Saint-Saens Piano Concerto 2

In the spring of 1868, conductor and pianist Anton Rubenstein asked Camille Saint-Saëns to arrange a concert at the Salle Pleyel in Paris, with Saint-Saëns as piano soloist and Rubenstein conducting. Upon discovering that the hall was booked for three weeks, Saint-Saëns proposed that he spend the time writing a new piano concerto that he could premiere, along with a performance of his first piano concerto (1858) and his Tarantelle (1857). Saint-Saëns knocked off the work in about two weeks, but that was barely enough time to rehearse, and the piece suffered from the lack of polish at the May 8 premiere. The audience was not very receptive, and pianist Zygmunt Stojowski famously joked that its musical styles were all over the map: “it begins with Bach and ends with Offenbach.”
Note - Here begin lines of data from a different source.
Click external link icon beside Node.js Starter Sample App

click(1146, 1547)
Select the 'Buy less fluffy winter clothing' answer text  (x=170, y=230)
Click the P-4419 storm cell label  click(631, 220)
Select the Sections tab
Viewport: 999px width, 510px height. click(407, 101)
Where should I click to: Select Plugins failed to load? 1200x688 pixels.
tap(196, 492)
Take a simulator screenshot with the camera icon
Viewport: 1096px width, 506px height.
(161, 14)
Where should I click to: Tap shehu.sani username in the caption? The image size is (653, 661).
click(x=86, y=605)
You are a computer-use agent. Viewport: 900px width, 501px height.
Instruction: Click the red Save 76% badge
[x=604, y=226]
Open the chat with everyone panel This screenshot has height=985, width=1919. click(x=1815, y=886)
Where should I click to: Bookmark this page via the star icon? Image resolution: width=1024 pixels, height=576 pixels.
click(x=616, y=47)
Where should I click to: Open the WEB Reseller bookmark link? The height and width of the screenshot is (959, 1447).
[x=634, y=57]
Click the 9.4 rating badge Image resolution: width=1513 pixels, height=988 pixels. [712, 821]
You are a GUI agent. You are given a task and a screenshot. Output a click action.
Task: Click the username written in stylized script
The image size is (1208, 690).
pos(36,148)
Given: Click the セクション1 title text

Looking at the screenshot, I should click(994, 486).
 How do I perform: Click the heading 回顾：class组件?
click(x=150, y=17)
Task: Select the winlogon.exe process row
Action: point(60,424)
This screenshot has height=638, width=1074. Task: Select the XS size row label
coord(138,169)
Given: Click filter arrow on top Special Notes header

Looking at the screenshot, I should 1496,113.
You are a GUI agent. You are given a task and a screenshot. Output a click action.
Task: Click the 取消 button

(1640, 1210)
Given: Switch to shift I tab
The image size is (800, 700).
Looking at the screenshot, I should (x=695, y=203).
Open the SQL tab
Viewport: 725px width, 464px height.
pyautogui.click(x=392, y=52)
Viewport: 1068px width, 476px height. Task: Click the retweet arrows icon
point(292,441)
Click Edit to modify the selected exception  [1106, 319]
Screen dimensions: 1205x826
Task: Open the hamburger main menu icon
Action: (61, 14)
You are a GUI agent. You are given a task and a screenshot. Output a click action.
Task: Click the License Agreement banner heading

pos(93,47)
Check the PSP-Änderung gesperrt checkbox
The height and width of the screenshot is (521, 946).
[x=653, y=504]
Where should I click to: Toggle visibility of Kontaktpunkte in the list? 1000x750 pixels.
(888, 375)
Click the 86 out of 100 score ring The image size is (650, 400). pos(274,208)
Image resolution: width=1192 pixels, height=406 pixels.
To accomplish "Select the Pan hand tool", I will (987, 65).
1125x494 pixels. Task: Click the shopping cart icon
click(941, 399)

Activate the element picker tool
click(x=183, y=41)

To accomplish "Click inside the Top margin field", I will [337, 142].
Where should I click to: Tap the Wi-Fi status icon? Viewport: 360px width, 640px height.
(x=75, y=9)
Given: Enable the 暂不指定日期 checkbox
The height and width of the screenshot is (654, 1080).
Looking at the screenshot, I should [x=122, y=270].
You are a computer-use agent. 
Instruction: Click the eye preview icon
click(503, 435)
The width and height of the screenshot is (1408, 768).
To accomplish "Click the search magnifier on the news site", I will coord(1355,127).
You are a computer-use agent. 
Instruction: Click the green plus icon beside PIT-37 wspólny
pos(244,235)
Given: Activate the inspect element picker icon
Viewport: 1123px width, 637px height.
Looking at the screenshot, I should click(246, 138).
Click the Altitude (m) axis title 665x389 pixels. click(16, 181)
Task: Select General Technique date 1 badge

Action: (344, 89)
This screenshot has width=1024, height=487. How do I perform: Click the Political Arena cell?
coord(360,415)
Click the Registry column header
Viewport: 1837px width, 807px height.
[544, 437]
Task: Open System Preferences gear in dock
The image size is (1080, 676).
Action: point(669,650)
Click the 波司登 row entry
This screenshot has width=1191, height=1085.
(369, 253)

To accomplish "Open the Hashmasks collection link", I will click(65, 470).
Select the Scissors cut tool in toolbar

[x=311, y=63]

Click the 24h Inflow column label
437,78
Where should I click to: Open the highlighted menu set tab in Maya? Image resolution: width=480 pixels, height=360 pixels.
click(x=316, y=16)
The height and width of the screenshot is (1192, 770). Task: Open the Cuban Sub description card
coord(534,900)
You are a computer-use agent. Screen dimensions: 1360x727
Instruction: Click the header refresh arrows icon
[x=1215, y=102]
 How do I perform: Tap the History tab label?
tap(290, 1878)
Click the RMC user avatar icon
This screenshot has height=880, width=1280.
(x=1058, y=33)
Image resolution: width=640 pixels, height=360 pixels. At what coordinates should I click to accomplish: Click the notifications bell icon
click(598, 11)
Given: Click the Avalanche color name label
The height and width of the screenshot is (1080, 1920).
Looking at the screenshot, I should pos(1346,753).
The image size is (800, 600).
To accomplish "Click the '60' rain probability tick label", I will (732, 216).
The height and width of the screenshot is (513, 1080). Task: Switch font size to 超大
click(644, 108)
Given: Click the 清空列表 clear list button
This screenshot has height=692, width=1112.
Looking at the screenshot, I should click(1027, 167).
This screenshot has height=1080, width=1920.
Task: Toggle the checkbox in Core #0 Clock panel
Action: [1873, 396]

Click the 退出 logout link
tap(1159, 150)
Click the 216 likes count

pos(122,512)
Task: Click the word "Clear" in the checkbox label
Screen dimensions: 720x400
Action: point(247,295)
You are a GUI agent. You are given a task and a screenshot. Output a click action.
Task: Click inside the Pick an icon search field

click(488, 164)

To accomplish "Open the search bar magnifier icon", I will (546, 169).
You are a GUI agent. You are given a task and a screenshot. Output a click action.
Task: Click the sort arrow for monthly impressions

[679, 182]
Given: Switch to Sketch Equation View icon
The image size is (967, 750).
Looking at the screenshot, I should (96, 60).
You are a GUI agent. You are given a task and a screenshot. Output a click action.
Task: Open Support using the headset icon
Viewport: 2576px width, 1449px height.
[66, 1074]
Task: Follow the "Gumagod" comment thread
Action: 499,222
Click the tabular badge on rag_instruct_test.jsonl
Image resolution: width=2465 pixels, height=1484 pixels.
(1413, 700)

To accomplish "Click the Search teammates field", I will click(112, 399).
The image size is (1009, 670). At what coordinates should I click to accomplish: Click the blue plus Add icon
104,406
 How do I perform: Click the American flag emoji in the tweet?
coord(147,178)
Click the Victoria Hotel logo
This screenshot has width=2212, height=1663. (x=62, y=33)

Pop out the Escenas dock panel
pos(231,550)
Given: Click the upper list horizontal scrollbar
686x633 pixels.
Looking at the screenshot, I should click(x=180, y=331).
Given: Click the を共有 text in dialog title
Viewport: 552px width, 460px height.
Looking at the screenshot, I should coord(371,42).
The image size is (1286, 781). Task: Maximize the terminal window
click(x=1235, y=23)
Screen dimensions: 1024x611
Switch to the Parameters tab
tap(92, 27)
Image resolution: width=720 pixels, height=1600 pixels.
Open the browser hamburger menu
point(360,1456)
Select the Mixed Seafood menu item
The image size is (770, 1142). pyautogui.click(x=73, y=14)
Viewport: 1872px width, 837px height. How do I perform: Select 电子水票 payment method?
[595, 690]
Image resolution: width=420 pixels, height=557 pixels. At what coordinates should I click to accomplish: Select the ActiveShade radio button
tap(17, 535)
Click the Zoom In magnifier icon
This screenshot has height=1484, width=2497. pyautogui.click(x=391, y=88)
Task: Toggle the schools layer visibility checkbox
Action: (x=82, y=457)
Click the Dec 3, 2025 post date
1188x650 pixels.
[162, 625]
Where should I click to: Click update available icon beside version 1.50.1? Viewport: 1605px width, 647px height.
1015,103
Franz Liszt, however, to whom Saint-Saëns sent a copy of the score, knew a crowd-pleaser when he saw one. He wrote:

“I want to thank you again for your Second Concerto, which I greatly applaud. … you take into just account the role of the pianist without sacrificing anything of the ideas of the composer, which is an essential rule in this class of work… The totality of the work pleases me singularly. It ought to meet with success in every country.”

And indeed, the concerto soon began pleasing both soloists and audiences, who admired its dash, flair, and musical showmanship.

The concerto breaks from the ordinary by placing the ‘slow’ movement in first rather than second position. The Andante sostenuto begins with a Bach-like improvisation (hence Stojowksi’s quip) that soon segues to dramatic arpeggios–typical for Saint-Saëns, who began his career as a child keyboard prodigy. The main theme was based on a Tantum ergo motet that Gabriel Fauré had shown to his teacher Saint-Saëns, who is said to have exclaimed, “Give this to me. I can make something of it!” And so he did, pairing the melancholy tune with a second motif of his own, embellished in thirds. The movement closes with a huge cadenza for the soloist, and the reprise of the Bach motif.

From the G minor of the opening we move to E-flat major in the Allegro scherzando. Marked leggieramente, “light and brisk,” the movement is a witty conversation in 6/8 between the soloist and orchestra, with flashes of the same humor we know so well from the composer’s later Carnival of the Animals (1886).

The finale, Presto, returns to G minor in a tarantella, the fast and furious Italian form well-loved by the Romantic composers. The piano soloist exchanges rapid-fire dialog with the full orchestra, in what one current critic has described as “chase-me-Charlie up and down the keyboard.” The 2/2 rondo ends with a brilliant coda that Liszt no doubt recognized–being something of a ham himself–as a chance for the soloist to pull out all the stops and “bring ’em home.”